*To do*.
Please reproduce the abstract on viral proteins and COVID-19 blood clotting word for word, from its title to its final sentence.

*Document segment*.
Investigating the Role of Viral Proteins in COVID-19 Blood Clotting

Abstract

There have been approximately 7 million deaths and 775,522,404 infections worldwide due to Severe Acute Respiratory Syndrome Coronavirus 2 (SARS-CoV-2). Many of the severe symptoms of COVID infection are associated with blood clot formation during infection. Post-Acute Sequel of COVID is also associated with symptoms that are hypothesized to be the result of clotting as well. Clot formation is a natural response to cellular damage within the vascular system and is facilitated by the release of a series of fiber-like structures known as Von Willebrand Factor (VWF). To prevent unnecessary clots from forming during vascular inflammation, an enzyme called ADAMTS-13 prevents the accumulation of VWF, in the absence of serious cell damage. This paper demonstrates that a viral protein capable of cleaving ADAMTS-13 may be responsible for the reduced levels of ADAMTS-13 noted in COVID-19 patients that is linked to increased clot formation during infection. Additionally, this interaction may provide insights into the rebound symptoms observed with the anti-COVID drug Paxlovid, a 3CL protease inhibitor, and provide clues to the nature of symptoms associated with, and potential diagnostic tools for long COVID.

*Records*.

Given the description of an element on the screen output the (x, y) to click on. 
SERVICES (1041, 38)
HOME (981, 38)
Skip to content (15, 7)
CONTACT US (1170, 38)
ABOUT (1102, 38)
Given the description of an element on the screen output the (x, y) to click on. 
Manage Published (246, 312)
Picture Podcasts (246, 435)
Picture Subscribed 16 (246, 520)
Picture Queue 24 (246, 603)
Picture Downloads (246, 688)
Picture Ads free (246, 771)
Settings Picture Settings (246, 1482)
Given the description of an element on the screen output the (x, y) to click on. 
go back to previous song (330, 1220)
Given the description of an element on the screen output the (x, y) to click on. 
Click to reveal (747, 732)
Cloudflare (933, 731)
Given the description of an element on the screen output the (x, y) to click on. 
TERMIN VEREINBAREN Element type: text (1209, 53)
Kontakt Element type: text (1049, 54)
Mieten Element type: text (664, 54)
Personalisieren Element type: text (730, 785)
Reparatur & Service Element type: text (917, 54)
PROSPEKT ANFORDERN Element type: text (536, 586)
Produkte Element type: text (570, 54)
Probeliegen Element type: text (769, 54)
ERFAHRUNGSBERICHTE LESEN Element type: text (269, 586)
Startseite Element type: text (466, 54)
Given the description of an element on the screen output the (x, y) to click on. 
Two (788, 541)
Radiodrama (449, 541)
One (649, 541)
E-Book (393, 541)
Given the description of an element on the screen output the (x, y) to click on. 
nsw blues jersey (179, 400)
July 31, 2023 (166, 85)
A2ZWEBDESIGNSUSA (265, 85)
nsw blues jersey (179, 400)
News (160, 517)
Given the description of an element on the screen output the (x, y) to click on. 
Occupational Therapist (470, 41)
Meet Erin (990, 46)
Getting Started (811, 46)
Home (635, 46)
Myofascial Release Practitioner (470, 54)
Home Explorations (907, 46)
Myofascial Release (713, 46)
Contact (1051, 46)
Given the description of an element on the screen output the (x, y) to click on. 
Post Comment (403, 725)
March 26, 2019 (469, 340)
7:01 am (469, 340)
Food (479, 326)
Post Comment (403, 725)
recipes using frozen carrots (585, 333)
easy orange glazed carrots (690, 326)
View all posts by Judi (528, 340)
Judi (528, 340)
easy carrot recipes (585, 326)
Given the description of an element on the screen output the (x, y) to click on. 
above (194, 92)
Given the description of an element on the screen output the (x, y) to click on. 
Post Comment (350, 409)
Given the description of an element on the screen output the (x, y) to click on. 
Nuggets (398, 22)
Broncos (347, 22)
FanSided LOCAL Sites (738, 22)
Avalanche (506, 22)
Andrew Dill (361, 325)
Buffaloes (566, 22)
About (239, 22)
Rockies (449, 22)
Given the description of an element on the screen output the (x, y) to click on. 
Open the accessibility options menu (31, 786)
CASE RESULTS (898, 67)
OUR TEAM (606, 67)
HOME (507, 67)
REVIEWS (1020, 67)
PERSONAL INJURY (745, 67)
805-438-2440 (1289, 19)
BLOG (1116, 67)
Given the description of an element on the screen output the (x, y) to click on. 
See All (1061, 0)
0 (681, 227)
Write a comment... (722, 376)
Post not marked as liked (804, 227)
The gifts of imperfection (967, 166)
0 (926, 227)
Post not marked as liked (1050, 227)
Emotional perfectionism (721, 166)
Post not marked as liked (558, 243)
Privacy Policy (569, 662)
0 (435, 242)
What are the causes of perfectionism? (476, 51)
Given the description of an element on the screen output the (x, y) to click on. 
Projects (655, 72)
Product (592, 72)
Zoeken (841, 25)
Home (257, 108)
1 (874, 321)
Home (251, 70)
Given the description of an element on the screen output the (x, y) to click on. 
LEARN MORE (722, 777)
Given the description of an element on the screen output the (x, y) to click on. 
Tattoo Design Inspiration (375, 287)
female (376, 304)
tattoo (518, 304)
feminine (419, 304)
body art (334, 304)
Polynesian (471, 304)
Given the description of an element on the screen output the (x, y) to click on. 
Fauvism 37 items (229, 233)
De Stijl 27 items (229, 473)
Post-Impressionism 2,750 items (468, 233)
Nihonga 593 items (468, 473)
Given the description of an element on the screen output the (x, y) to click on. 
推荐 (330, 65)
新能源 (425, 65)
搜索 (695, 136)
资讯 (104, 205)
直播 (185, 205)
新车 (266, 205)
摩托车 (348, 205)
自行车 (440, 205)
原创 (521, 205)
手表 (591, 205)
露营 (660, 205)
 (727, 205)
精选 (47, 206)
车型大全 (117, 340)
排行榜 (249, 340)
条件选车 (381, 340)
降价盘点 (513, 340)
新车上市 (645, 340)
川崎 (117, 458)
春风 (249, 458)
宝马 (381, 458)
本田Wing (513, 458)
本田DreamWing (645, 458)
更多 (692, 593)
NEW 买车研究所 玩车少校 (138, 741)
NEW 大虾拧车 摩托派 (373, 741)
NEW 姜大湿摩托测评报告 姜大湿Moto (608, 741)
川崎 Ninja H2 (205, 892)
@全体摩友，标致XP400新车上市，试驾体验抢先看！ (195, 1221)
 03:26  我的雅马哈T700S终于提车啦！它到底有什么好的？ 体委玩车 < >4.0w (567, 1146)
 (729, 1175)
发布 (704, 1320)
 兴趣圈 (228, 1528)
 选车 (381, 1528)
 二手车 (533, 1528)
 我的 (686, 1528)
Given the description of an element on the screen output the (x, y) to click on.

*Solved exercise*.
Investigating the Role of Viral Proteins in COVID-19 Blood Clotting

Abstract

There have been approximately 7 million deaths and 775,522,404 infections worldwide due to Severe Acute Respiratory Syndrome Coronavirus 2 (SARS-CoV-2). Many of the severe symptoms of COVID infection are associated with blood clot formation during infection. Post-Acute Sequel of COVID is also associated with symptoms that are hypothesized to be the result of clotting as well. Clot formation is a natural response to cellular damage within the vascular system and is facilitated by the release of a series of fiber-like structures known as Von Willebrand Factor (VWF). To prevent unnecessary clots from forming during vascular inflammation, an enzyme called ADAMTS-13 prevents the accumulation of VWF, in the absence of serious cell damage. This paper demonstrates that a viral protein capable of cleaving ADAMTS-13 may be responsible for the reduced levels of ADAMTS-13 noted in COVID-19 patients that is linked to increased clot formation during infection. Additionally, this interaction may provide insights into the rebound symptoms observed with the anti-COVID drug Paxlovid, a 3CL protease inhibitor, and provide clues to the nature of symptoms associated with, and potential diagnostic tools for long COVID.